# Statistics with R

In this two-day training we introduce you to exploratory data analysis, inferential statistics and the concept of regression. Learn how to implement these in the programming environment R.

**Exploratory analysis:** "*Each and every investigation should start with an explorative data analysis*" (Tukey 1977). This crucial step is often skipped when working with data. It is extremely important though, to get a ‚feeling‘ for the data. This includes checking for coding and measurement errors or ensuring that assumptions hold e.g. the assumption of normal distribution. In addition to an introduction to descriptive statistics you’ll learn how to create professional graphics using the ggplot2 package. Our data science experts provide you with tips and tricks on how to present your results appropriately.
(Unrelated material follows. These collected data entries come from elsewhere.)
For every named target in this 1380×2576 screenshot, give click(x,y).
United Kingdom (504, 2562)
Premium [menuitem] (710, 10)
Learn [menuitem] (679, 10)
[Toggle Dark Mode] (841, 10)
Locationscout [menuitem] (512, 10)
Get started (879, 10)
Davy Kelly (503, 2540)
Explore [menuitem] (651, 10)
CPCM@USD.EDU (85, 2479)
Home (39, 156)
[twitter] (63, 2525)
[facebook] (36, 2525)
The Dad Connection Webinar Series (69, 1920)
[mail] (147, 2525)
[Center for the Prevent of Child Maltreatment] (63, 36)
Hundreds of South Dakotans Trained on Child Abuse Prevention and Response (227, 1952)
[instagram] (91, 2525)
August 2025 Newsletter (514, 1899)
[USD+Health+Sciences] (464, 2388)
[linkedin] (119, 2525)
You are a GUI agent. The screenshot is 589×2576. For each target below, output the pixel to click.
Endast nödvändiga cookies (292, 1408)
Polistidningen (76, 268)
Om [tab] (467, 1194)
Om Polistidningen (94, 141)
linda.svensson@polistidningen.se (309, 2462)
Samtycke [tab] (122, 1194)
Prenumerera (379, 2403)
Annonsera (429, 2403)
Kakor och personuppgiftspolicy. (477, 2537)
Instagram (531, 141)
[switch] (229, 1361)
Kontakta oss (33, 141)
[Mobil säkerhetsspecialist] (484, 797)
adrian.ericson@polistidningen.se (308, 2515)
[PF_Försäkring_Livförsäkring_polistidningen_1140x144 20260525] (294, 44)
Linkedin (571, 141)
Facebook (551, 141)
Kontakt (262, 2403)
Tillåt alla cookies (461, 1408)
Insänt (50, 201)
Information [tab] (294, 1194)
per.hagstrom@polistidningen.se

**Inferential statistics:** Even in the age of Big Data most analyses are based on samples. However, the findings of an analysis are often generalized i.e. they are applied to the population. This is a matter of inferential statistics. Our experts put you in touch with the theoretical concepts of confidence intervals, hypothesis- and significance tests and how to realize them in R.

**Regression:** One very important part of data science is prediction. In order to approach this topic we’ll discuss regression analysis. This broadly applicable model class uses information of various variables to predict the outcome of another variable of interest. Once you’ve completed this section you’ll be able to make, evaluate and interpret your own linear predictions in R.

**Knowledge:** This module requires basic knowledge of the functionality of R, similar to the contents of the module R Basics: object classes and their properties, basic operations, data import and data management with the package dplyr. Fundamental knowledge of statistics might be an advantage but is not necessary because the presented methods are explained from the scratch.

**Hard- and software:** You will need a Laptop with the current versions of R and RStudio. The statistical programming environment R can be downloaded from the website of the Comprehensive R Archive Network. The free desktop version of RStudio is available on the website of RStudio.

#### Marina Runge

Marina gained experience in statistical consulting and teaching while earning her degree in mathematics and statistics. Since 2014 she has been working at INWT in the field of data science. Marina’s work focuses on predictive analytics, online marketing, and training.

#### Dr. Steffen Wagner

Steffen is co-founder of INWT. He specializes in predictive analytics, online marketing, and customer relationship management. He holds a Ph.D. in physics and gives insights into his data science work as a lecturer in the joint master’s program in statistics offered by a consortium of Berlin universities.